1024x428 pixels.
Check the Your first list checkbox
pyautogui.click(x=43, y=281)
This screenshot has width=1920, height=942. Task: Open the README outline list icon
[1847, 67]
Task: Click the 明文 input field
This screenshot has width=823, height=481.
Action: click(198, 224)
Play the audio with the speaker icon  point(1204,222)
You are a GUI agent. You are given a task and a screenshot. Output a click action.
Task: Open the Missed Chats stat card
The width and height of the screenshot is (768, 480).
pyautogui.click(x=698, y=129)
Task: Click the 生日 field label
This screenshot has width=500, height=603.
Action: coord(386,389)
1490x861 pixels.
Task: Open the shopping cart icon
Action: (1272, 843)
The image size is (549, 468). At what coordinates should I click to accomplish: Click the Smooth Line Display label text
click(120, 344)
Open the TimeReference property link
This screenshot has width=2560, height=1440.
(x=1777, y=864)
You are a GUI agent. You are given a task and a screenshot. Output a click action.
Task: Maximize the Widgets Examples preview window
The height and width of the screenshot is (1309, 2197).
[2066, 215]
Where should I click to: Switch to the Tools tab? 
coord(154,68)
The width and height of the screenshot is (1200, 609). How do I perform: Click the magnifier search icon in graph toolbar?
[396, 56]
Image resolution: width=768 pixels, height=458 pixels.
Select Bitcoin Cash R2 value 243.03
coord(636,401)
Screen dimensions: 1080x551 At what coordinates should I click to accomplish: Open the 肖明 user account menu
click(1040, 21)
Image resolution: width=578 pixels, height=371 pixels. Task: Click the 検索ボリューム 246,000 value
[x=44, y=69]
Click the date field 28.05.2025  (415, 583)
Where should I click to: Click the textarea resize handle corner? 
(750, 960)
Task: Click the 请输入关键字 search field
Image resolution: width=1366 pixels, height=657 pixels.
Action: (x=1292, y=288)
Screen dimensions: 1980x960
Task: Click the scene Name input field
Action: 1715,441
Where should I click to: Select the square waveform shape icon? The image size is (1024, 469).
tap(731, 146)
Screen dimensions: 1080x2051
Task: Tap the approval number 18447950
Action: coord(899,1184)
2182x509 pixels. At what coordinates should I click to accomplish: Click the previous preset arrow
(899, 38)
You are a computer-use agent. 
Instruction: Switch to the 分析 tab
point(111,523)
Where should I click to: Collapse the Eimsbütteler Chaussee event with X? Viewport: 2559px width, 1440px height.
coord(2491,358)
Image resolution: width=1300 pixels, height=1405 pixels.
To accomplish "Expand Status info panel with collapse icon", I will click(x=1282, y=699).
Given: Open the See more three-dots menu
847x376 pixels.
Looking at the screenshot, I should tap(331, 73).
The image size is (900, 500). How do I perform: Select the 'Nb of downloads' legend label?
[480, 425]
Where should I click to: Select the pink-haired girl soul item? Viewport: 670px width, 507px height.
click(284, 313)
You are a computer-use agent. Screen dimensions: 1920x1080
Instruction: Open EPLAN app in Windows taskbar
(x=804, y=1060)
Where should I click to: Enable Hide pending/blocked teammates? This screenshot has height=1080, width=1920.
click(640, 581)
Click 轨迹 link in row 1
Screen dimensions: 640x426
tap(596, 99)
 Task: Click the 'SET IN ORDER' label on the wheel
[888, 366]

################

What to produce: Please quote everything in the data from the line containing "Task: Click the 明文 input field" down to the line containing "Action: 1715,441", both included.

Result for this task:
Task: Click the 明文 input field
This screenshot has width=823, height=481.
Action: click(198, 224)
Play the audio with the speaker icon  point(1204,222)
You are a GUI agent. You are given a task and a screenshot. Output a click action.
Task: Open the Missed Chats stat card
The width and height of the screenshot is (768, 480).
pyautogui.click(x=698, y=129)
Task: Click the 生日 field label
This screenshot has width=500, height=603.
Action: coord(386,389)
1490x861 pixels.
Task: Open the shopping cart icon
Action: (1272, 843)
The image size is (549, 468). At what coordinates should I click to accomplish: Click the Smooth Line Display label text
click(120, 344)
Open the TimeReference property link
This screenshot has width=2560, height=1440.
(x=1777, y=864)
You are a GUI agent. You are given a task and a screenshot. Output a click action.
Task: Maximize the Widgets Examples preview window
The height and width of the screenshot is (1309, 2197).
[2066, 215]
Where should I click to: Switch to the Tools tab? 
coord(154,68)
The width and height of the screenshot is (1200, 609). How do I perform: Click the magnifier search icon in graph toolbar?
[396, 56]
Image resolution: width=768 pixels, height=458 pixels.
Select Bitcoin Cash R2 value 243.03
coord(636,401)
Screen dimensions: 1080x551 At what coordinates should I click to accomplish: Open the 肖明 user account menu
click(1040, 21)
Image resolution: width=578 pixels, height=371 pixels. Task: Click the 検索ボリューム 246,000 value
[x=44, y=69]
Click the date field 28.05.2025  (415, 583)
Where should I click to: Click the textarea resize handle corner? 
(750, 960)
Task: Click the 请输入关键字 search field
Image resolution: width=1366 pixels, height=657 pixels.
Action: (x=1292, y=288)
Screen dimensions: 1980x960
Task: Click the scene Name input field
Action: 1715,441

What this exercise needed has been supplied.